Can't read any longer as I'm off to Scan to collect my new motherboard, processor and Ram for my latest project. It will be Quad OS booting ;) with thunderbolt, plenty of Ram, SSD and a few extras I'm building myself including dual 7" touchscreen displays and two other computers inside the case including the two ARM based machines (a Pi and a DUE). The DUE will be on all the time controlling one screen and connected to the net. I can totally control the other Pi and PC via it (the second screen can be switched between the Pi and the PC using the DUE's touch screen). The DUE can also turning either of the others on and off, take control of the screen and mouse by hardware and view the results. It'll be a fast machine with a 3770K and 32Gb of RAM but there is nothing I currently do that the MacPro 2,1 can't handle whilst running Mountain Lion :D Just need to decide on the flavour of Linux now. Once everything is completely running I will replace the DUE with a totally compatible DUE I am designing myself from the ICs upwards. Some of the PC builders here would probably like one in their machine, touch screens are very cool :)

So I can join this argument from any side I like :lol:
 
Just need to decide on the flavour of Linux now.
Have to say, the one I've been most impressed with recently has been Mint (had it running in a VM here for a few days and it worked pretty well). That or Fedora. I now avoid Ubuntu unless I am installing s/w that is developed on Ubuntu (yes xbmc, I am looking at you ;))

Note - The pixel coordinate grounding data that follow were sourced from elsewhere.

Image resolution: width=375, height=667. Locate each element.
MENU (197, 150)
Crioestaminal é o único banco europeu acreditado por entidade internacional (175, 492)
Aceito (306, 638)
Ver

BTW: multi-boot machines are soooo last year. VM servers with h/w pass through are where it's at these days (not tried passing through a graphics card yet but...) Several machines all in one at the same time ;)
 
BTW: multi-boot machines are soooo last year. VM servers with h/w pass through are where it's at these days (not tried passing through a graphics card yet but...) Several machines all in one at the same time ;)

My little ARM based computer sat inside the case will be able to alter the BIOS changing settings, boot drive etc. Force reboots etc etc. I will have each OS on it's own drive and the unused drives with be totally powered off. It's the best way to do it for my setup but I can't go into all the details.